Sunday, June 14, 2009


As I’ve said many times before, my philosophy of producing is simple: Hire good people. Leave them alone. Take credit for what they do.

When you follow those steps, you’re invariably more successful than you are on your own.

And considered much smarter than you actually happen to be as well.

A lot of people in this business and many other endeavors follow a different strategy. They make sure they’re the smartest people in the room.

And they do that either by not hiring people who appear more intelligent, skilled or talented than they are; or having hired them, make sure their lights stay hidden under a bushel for fear of reprisal, ridicule or the just to make their own lives easier.

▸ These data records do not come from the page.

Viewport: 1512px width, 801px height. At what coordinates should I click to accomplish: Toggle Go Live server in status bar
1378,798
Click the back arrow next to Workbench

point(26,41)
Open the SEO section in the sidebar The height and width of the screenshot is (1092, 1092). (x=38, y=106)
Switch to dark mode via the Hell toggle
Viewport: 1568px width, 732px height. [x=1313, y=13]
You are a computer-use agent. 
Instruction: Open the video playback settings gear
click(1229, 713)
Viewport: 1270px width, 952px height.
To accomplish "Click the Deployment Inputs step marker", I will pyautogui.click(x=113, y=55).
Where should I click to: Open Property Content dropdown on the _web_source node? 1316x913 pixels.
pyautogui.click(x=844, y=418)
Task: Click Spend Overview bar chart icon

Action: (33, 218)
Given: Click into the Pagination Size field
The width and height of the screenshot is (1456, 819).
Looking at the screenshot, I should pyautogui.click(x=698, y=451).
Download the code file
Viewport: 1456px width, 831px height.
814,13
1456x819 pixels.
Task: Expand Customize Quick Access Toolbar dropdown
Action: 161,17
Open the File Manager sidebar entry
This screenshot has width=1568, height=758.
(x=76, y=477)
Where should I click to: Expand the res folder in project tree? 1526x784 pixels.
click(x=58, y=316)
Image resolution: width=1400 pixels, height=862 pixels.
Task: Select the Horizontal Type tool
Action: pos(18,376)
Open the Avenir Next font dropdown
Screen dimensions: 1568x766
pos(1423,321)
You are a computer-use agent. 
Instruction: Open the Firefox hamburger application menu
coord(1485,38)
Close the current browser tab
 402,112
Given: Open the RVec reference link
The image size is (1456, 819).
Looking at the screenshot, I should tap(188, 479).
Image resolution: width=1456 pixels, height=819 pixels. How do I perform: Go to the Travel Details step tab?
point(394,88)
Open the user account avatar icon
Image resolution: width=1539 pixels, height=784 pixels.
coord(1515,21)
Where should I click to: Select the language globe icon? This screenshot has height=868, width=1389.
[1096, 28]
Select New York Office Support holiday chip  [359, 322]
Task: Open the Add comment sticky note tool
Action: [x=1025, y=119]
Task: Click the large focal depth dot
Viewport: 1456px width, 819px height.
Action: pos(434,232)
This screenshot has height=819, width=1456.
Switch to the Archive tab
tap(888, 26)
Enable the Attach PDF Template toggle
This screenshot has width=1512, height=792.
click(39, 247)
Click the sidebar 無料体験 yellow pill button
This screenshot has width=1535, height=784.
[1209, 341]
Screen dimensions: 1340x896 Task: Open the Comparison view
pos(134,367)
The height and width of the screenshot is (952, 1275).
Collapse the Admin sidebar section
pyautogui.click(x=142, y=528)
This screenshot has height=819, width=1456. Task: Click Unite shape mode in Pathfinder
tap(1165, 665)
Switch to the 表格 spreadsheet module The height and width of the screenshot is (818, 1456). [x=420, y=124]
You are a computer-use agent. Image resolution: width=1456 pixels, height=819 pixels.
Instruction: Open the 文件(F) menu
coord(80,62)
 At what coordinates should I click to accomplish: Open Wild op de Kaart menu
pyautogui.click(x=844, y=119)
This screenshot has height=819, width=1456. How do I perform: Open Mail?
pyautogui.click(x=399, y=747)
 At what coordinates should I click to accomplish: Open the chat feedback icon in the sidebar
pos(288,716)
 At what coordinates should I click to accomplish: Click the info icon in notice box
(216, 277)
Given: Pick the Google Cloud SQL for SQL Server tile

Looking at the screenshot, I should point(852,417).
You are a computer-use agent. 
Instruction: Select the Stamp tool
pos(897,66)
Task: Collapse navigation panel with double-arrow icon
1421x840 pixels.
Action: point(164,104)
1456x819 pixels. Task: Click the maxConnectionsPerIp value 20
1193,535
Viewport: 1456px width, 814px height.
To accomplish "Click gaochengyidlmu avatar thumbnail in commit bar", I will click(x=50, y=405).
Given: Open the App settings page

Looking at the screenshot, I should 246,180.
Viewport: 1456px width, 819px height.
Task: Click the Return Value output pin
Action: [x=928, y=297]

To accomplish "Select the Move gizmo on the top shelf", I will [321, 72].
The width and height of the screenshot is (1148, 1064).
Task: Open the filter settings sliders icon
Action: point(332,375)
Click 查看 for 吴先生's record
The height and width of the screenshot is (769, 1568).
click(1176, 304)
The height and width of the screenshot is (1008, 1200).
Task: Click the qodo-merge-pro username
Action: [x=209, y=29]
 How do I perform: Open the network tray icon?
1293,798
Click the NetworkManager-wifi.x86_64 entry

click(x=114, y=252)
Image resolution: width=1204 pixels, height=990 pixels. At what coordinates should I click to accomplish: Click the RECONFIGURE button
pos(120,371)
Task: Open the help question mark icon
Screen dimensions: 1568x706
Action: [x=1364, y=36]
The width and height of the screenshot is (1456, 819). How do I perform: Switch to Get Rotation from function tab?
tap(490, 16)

The trouble with that approach is that people who are smart – are smart. And eventually they go to work for the competition and punch your lights out.

A few weeks ago, Trevor Cunningham, a pretty smart guy who lives and works in Winnipeg, posted a video on his blog that completely blew me away. It was one of the most thoughtful and intelligent explanations of what’s going on in contemporary television that I’ve ever seen.

I’ve been back to Trevor’s site to watch it several times. And then I decided, “Why send him all this traffic? Post it on your own site where a whole bunch of people who haven’t been smart enough to discover Trevor’s place yet will think I’m the really smart one who found it.”

Wait, did I just say that out loud?

Actually, the guy even smarter than Trevor or me here is Clay Shirky, an American writer and consultant on the social and economic effects of Internet technologies who teaches New Media at NYU.

This is a guy who believes “The Internet runs on love” and coined the phrase "cognitive surplus" to describe the time freed from watching television which can be enormously productive when applied to other social endeavors.

This speech from the 2008 Web 2.0 Conference is stunning on almost too many levels to count. I mean, I ran out of fingers in almost no time.

You’ll be a whole lot smarter once you’ve watched it. And then you can find even better ways to enjoy your Sunday.